The President Can’t Make War, Even Against Bad Men

The President does and should not have the power to unilaterally make war on foreign countries, and can only do so with the consent of the people given through their representatives in Congress.     

Yet, at 2 a.m. Caracas time on Saturday, U.S. forces struck Venezuela’s capital with at least seven explosions. Delta Force operators captured President Nicolás Maduro and his wife, extracting them from the country to face criminal charges in the United States. All of this happened with no congressional authorization, no declaration of war, and importantly, no public debate. Maduro’s removal is welcome, but the lawless precedent it sets is dangerously alarming.

Maduro is a narco-trafficking dictator who rigged an election and pushed 7.7 million Venezuelans into exile. He deserves prosecution. Donald Trump’s operation to capture him is nonetheless unconstitutional, dangerous, and precedent-setting in the worst possible way. 

Our Constitutional inheritance establishes a clear process to conduct war, ensuring that it is legitimate to the American people and that there are no abuses of power.  If we don’t reassert constitutional limits now, we’re allowing any president to wage war on any “narco-state” without congressional approval, as long as the operation is fast enough. That’s not a power Trump should have. Neither should his successors nor any of his predecessors. 

The strike was the culmination of a four-month military campaign, all conducted without congressional authorization. Since September, U.S. forces have destroyed more than thirty boats in the Caribbean and Pacific, killing at least 115 people. In December, the CIA conducted a drone strike on a Venezuelan port facility and Trump ordered a naval blockade of Venezuelan oil tankers. Then came Saturday’s assault on Caracas. 

These weren’t law enforcement operations, but acts of war. Lawmakers from both parties raised objections, which the administration has ignored. Their legal theory is that Saturday’s strikes executed an arrest warrant issued in 2020. But arrest warrants don’t authorize military strikes on foreign capitals, and certainly not on foreign civilians. The Marshals Service executes arrest warrants and the military wages war. Trump used the latter to accomplish the former. When the United States violates international norms against unilateral regime change, even against dictators, we lose moral authority to object when China or Russia claims to do the same. 

Maduro was terrible. He was indicted on narco-terrorism charges, international observers confirmed he rigged the 2024 election, and under him, Venezuela has become a humanitarian catastrophe. We should by no means mourn his removal. But we must question the means by which it happened. 

The Constitution doesn’t have an exception for bad guys. The war powers clause exists because the Founders knew presidents would always have reasons for war, sometimes even good ones. In writing Article II, the Founders explicitly changed the text to be defensive directly towards the American homeland, with foreign affairs being under the joint-stewardship of Congress.
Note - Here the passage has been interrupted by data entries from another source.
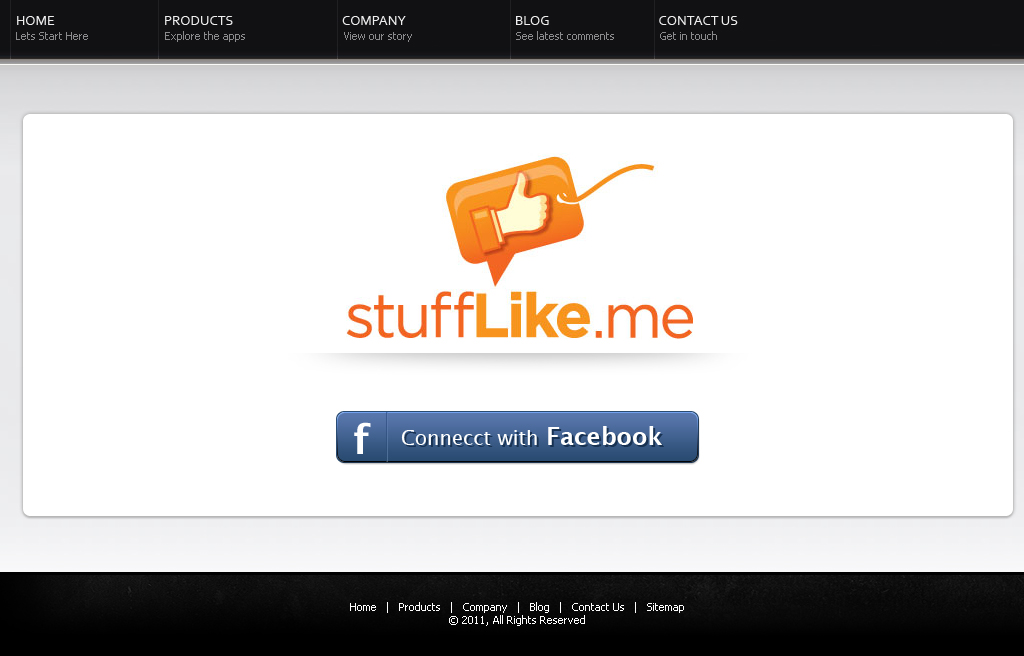Image resolution: width=1024 pixels, height=656 pixels.
Task: Open the BLOG navigation item
Action: (532, 20)
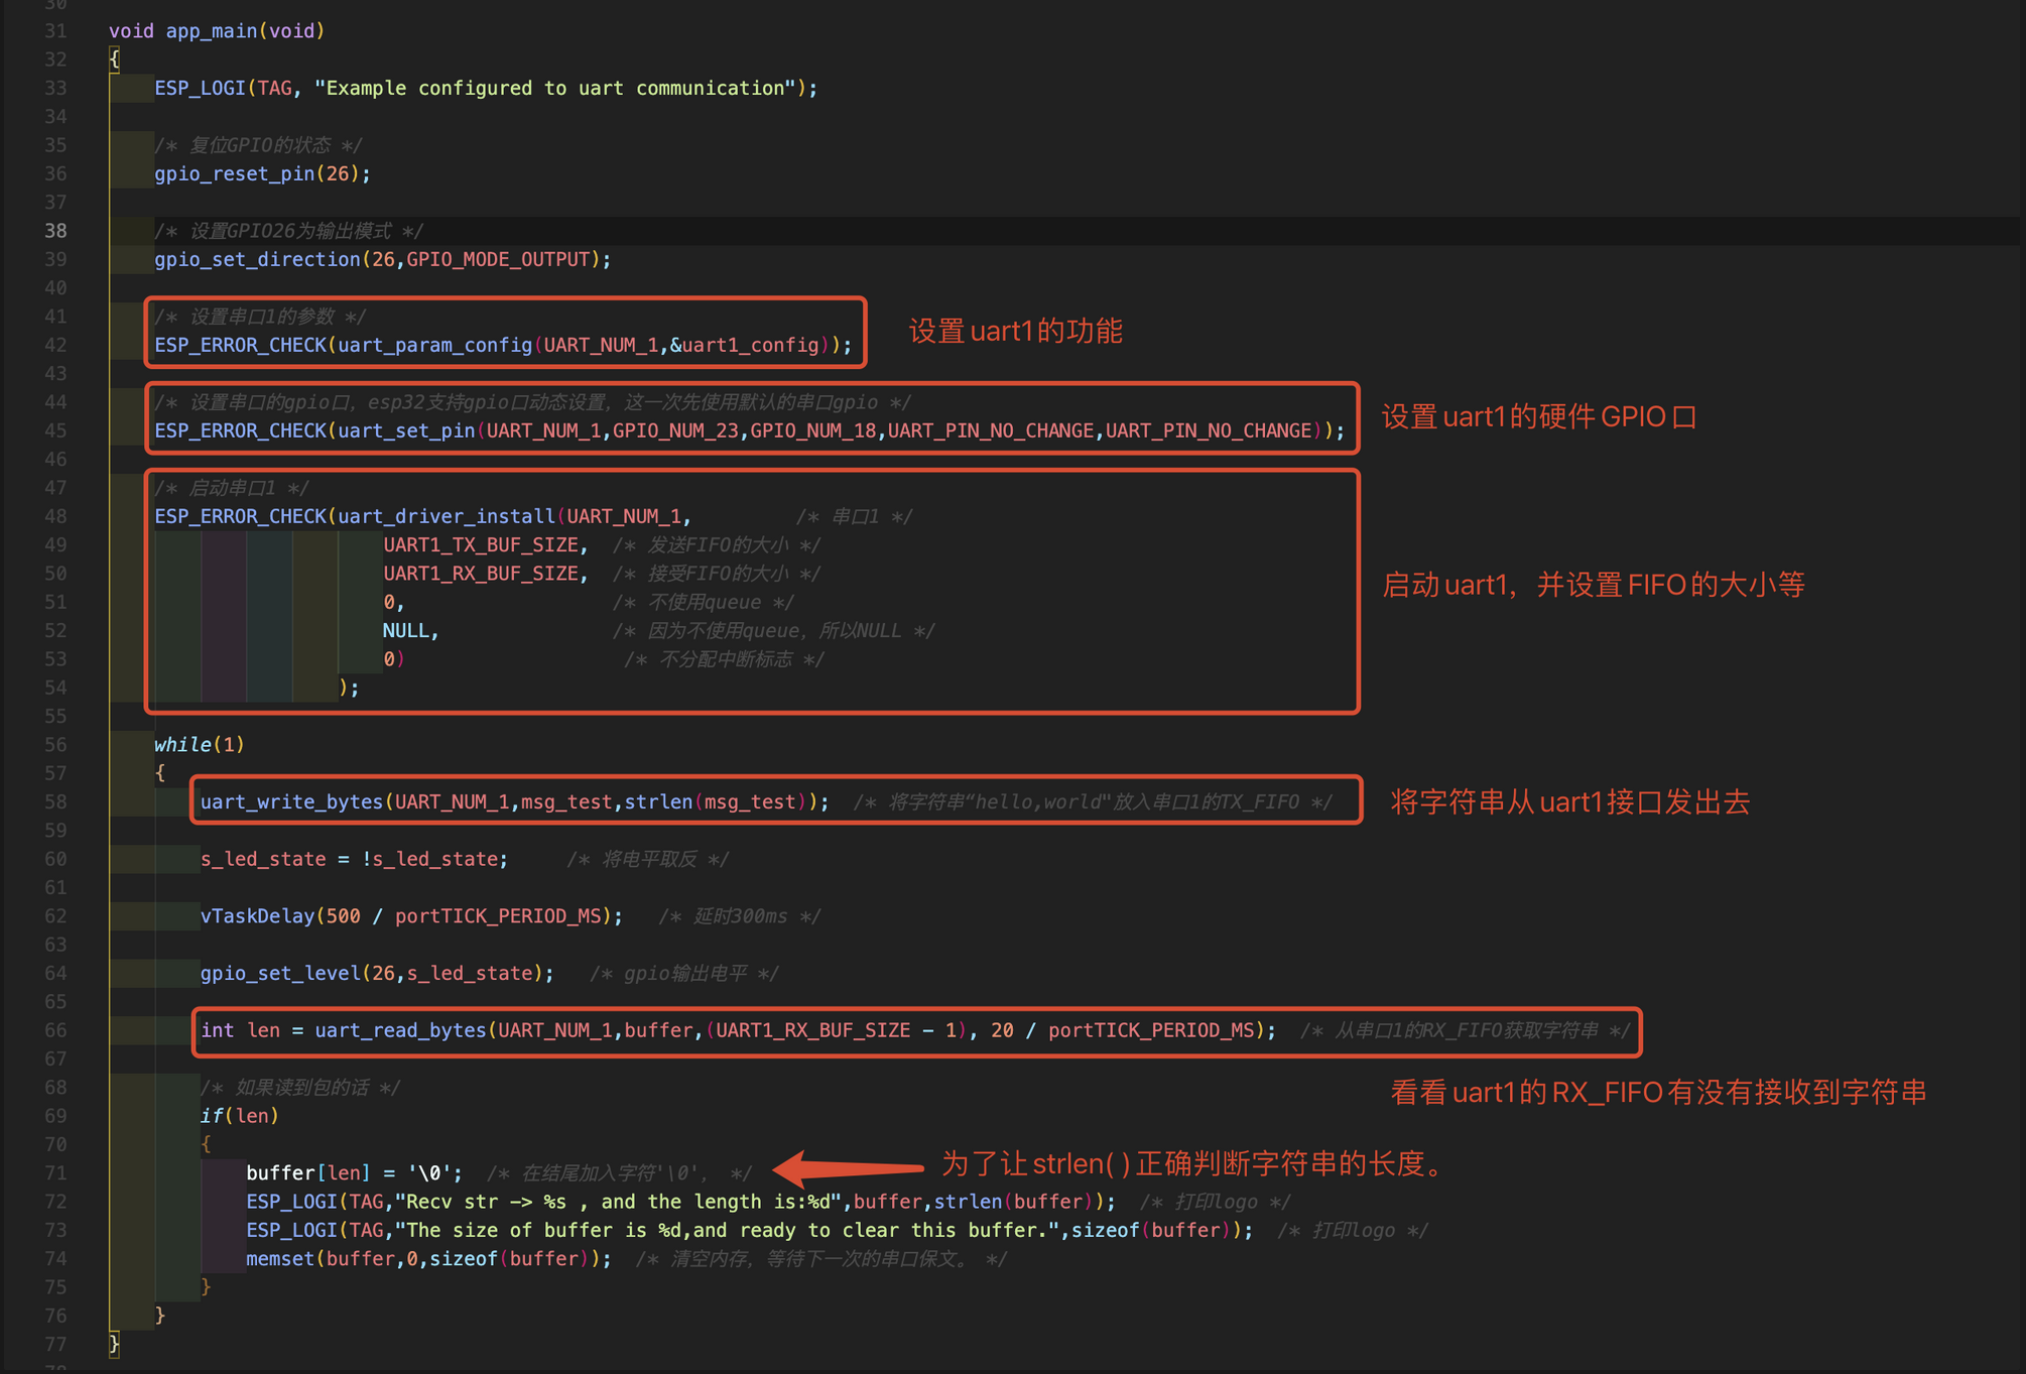Viewport: 2026px width, 1374px height.
Task: Click the opening brace on line 32
Action: (114, 60)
The Founders did not want to ‘“deny the President to respond to a surprise attack” nor “to give the President the general power to initiate hostilities.”  Congress’s involvement exists to make war decisions better, not just slower. 

Now, we as a country  must decide our commitment level to a decision Trump made without us: making the plan for Venezuela’s transition, preparing for a possible civil war or refugee crisis, and deciding our level of responsibility. 

These are not questions a president gets to answer alone. The American people, through our representatives, should be able to decide if a military intervention is worth the costs and risks before it’s over. Congress must act immediately. Both parties have raised objections to Trump’s boat strikes and Venezuelan operations. It’s time to move to action. We need to hold hearings, demand legal justification, and pass new restrictions on unilateral military force. 

Having intervened, we now have a moral responsibility for Venezuela’s transition. Maduro’s removal creates the opportunity for Venezuelan democracy, but only if we support the people and leaders of the country, not our own military occupation. 

Broader principles matter more than the situation in Venezuela. Constitutional processes aren’t obstacles to good policy; they’re what make good policy legitimate. Trump may have removed a dictator, but he’s established a leader in the United States that can unilaterally wage war whenever it can be framed as law enforcement. If we are to defend liberty at all ends of the earth we must start with a liberty-based defense of it, by following our constitution’s clear rules.

Nicolás Maduro’s capture will likely be celebrated in Caracas and condemned in Moscow as well as Beijing. Americans should be glad he’s gone and alarmed how it happened. Good ends achieved through lawless means aren’t victories, they’re dangerous precedents. If we accept that presidents can bomb foreign capitals to execute arrest warrants, we’ve conceded that the war power, the most significant check on executive authority, means nothing. The next president will remember this precedent. So will our adversaries. We should be glad Maduro is gone. We must insist this was wrong.